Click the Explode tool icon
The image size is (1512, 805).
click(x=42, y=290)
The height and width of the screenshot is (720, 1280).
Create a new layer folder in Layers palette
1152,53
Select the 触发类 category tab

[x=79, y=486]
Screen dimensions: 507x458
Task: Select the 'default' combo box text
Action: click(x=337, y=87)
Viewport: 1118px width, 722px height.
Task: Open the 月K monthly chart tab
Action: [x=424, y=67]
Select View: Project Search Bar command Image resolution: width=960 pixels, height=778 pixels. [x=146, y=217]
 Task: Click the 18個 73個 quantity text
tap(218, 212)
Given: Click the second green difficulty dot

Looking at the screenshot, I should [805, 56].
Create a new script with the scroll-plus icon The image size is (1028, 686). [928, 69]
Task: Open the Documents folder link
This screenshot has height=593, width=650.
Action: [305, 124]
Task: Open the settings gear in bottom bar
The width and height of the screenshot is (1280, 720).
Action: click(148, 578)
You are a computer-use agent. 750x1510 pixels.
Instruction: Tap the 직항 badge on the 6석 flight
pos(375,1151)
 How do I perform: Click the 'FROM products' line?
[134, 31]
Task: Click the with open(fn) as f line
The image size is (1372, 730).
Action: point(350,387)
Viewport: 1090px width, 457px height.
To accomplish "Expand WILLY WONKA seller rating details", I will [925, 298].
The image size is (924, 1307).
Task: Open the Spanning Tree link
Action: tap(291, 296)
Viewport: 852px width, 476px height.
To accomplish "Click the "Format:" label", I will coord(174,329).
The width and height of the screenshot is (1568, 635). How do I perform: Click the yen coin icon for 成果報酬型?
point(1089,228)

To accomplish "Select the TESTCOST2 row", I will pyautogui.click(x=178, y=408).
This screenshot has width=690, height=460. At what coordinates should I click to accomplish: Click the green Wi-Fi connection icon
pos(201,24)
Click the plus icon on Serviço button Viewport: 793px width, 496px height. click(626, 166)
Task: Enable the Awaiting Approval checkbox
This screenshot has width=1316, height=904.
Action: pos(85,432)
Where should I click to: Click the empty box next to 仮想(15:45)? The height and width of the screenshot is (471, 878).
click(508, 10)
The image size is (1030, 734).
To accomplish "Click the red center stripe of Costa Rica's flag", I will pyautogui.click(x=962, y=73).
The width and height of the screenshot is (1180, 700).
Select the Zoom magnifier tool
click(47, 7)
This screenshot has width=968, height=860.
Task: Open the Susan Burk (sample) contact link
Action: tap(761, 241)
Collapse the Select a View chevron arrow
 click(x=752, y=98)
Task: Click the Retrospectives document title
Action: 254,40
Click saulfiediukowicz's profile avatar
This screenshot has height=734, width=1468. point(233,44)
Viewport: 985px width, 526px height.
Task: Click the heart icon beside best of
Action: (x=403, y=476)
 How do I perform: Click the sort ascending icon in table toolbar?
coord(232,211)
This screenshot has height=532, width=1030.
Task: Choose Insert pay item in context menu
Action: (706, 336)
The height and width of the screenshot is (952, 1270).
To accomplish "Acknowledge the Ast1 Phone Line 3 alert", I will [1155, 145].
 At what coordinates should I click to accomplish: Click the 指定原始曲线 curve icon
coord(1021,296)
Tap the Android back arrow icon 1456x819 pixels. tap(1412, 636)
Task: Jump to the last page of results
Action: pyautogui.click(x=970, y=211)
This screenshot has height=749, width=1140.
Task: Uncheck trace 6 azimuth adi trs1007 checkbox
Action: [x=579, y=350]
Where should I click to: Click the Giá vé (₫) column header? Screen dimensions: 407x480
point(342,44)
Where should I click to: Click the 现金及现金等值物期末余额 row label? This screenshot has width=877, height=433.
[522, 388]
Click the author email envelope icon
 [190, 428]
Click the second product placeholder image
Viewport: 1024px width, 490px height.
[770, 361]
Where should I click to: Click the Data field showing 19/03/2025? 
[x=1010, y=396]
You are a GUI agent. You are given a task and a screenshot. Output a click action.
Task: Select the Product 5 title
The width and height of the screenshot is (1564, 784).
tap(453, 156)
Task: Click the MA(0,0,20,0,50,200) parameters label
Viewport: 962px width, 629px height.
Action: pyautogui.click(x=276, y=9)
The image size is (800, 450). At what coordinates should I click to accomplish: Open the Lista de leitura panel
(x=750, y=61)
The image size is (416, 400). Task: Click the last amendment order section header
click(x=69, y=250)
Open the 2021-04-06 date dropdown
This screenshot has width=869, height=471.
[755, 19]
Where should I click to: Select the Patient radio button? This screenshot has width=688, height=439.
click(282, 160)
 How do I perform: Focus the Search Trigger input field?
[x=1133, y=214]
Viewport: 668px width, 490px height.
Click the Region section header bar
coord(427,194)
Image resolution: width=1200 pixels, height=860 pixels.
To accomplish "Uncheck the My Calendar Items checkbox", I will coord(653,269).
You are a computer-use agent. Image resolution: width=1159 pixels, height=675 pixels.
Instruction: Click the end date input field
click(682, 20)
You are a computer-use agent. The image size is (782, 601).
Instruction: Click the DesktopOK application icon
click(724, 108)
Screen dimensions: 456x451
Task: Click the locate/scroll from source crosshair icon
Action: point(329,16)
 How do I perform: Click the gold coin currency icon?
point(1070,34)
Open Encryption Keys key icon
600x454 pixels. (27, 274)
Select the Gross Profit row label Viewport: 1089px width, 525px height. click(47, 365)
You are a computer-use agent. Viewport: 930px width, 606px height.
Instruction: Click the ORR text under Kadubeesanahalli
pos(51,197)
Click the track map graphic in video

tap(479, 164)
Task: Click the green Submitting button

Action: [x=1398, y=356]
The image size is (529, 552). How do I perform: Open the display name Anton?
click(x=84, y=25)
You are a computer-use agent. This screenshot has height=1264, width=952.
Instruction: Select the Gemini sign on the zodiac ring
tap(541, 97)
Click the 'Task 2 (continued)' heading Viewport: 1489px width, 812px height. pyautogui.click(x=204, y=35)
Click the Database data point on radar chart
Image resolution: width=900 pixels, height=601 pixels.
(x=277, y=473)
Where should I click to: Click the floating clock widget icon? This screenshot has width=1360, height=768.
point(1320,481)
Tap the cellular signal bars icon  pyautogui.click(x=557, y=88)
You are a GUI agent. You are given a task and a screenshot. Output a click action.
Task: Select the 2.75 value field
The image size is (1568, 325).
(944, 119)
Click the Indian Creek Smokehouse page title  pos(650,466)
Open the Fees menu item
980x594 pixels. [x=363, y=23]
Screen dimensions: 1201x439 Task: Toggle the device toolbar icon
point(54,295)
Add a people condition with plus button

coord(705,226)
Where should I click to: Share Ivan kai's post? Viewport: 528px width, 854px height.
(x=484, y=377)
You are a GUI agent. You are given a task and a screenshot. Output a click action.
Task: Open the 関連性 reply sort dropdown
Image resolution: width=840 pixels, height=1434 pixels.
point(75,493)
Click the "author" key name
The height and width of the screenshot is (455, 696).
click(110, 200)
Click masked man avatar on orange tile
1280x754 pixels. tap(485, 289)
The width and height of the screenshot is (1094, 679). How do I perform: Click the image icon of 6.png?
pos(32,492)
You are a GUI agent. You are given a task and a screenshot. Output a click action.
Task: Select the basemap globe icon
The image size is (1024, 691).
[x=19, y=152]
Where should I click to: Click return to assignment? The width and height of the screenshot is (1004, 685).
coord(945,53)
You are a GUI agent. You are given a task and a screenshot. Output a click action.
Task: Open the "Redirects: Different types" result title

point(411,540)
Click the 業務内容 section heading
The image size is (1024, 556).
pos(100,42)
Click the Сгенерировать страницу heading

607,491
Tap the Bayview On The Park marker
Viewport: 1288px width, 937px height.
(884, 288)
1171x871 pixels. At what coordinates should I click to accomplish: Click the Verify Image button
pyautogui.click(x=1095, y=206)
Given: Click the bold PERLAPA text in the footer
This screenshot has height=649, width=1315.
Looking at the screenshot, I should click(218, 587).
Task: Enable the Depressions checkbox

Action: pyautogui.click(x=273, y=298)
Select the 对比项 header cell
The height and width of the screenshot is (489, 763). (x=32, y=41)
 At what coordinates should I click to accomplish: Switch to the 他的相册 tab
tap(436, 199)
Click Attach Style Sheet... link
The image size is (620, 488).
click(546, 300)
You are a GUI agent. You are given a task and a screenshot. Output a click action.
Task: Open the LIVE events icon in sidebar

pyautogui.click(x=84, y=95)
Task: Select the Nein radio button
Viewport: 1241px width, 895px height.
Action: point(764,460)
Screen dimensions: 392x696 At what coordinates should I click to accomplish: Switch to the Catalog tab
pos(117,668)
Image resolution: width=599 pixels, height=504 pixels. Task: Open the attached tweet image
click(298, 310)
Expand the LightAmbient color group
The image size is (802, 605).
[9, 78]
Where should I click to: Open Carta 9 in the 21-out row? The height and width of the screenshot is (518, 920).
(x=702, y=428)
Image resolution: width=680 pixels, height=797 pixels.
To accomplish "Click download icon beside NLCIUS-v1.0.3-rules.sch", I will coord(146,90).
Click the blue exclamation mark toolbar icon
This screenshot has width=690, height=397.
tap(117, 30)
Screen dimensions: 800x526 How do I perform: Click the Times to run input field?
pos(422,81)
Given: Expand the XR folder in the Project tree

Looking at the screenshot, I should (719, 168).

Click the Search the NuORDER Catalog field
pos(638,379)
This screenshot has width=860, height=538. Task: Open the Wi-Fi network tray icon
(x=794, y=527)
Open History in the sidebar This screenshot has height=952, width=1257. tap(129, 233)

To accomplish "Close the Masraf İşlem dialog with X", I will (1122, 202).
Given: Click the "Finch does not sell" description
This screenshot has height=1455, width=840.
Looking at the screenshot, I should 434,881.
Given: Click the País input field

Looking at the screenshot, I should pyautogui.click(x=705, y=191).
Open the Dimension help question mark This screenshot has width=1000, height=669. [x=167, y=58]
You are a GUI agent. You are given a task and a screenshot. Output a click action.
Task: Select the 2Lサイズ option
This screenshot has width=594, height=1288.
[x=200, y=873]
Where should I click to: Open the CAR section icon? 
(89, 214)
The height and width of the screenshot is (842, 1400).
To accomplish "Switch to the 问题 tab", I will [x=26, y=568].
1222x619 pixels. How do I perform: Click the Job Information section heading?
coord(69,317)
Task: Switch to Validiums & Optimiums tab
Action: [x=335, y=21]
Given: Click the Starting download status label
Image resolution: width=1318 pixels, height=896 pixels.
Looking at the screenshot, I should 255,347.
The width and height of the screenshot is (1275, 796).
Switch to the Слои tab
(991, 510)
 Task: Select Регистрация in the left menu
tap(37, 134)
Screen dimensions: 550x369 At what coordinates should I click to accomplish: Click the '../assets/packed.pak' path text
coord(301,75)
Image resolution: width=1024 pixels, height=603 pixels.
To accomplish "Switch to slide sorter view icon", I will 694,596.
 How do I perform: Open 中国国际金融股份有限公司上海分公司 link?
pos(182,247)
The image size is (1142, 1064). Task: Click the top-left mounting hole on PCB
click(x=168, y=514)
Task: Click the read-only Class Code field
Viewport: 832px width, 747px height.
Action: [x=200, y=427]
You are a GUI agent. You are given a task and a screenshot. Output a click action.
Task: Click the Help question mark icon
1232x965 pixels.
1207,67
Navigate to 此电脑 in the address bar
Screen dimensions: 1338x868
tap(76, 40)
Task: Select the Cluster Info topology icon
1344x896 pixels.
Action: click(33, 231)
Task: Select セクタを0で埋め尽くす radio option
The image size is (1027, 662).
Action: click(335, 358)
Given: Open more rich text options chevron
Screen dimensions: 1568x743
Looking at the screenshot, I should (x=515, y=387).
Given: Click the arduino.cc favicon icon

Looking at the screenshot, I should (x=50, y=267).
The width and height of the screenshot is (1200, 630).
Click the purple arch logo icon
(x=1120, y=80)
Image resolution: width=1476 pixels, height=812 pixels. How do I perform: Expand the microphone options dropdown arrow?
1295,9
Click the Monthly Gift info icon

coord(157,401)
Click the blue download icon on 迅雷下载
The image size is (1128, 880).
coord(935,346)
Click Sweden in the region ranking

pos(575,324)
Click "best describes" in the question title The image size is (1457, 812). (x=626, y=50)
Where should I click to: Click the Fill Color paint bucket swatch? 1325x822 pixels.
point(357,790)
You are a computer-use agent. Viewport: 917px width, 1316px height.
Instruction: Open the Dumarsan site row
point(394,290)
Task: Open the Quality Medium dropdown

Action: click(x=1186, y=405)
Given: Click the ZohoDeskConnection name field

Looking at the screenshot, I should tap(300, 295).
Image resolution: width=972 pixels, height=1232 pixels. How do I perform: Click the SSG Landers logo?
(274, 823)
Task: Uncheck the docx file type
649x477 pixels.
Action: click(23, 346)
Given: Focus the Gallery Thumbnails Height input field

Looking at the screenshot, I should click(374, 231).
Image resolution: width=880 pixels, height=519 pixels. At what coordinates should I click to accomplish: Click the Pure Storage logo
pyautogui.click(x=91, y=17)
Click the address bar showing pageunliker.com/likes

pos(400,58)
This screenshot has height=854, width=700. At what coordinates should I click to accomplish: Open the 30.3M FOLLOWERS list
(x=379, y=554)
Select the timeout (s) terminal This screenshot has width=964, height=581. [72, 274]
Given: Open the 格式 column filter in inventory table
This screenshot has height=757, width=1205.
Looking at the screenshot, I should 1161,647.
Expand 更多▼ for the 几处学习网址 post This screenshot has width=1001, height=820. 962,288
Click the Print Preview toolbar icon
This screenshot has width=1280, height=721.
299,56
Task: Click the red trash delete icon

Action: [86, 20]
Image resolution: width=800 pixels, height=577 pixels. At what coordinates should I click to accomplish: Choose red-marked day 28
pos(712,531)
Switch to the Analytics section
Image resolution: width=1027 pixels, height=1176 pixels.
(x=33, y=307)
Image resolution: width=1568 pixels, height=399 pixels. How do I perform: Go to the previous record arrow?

### [Activity]
An exact copy of the lines above between the line holding "Navigate to 此电脑 in the address bar" and the line holding "Given: Open more rich text options chevron", inclusive, is the whole answer.

### [Finished task]
Navigate to 此电脑 in the address bar
Screen dimensions: 1338x868
tap(76, 40)
Task: Select the Cluster Info topology icon
1344x896 pixels.
Action: click(33, 231)
Task: Select セクタを0で埋め尽くす radio option
The image size is (1027, 662).
Action: click(335, 358)
Given: Open more rich text options chevron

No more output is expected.